Primary virus isolation was attempted on some of the RT-PCR “non-negative” samples using Salmon head kidney (SHK-1 and ASK-2) cell line monolayers. SHK-1 [59] and ASK-2 cells [39] were grown as previously described [12]. Homogenized tissues were inoculated on monolayers of SHK-1 and/or ASK-2 cell lines following standard protocols in the OIE Aquatic Manual [38]. Briefly, each tissue was weighed and macerated to a 10 % homogenate w/v in PBS with 10x antibiotics. The homogenates were centrifuged at 205.3 g for 15 min at 4 °C. The supernatants were individually filtered using 0.45 μM syringe filters to remove any bacteria prior to use in virus isolation attempts. 24 hr-old cell monolayers in tissue culture flasks free of medium were inoculated with the sample supernatant diluted 1:10 in serum-free medium, and incubated for 2 hr at room temperature to allow for virus adsorption.
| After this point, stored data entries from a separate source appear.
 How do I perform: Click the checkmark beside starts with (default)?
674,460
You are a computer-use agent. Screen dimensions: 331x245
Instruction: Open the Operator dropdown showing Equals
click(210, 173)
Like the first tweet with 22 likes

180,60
Maintenance medium was then added and the inoculated cells were then incubated at 16 °C and infection was allowed to proceed with daily monitoring using an inverted light microscope until the CPE was evident or 21 days and the flasks were frozen at −80 °C. Virus isolation was monitored by RT-PCR on the cell lysates since virus replication may occur without development of apparent CPE [60]. CPE negative and RT-PCR negative cultures were passaged on fresh cell monolayers. A sample was considered negative if no CPE or positive RT-PCR was observed after three blind passages.

Ethics

The in vitro work was approved by the UPEI Biosafety Committee.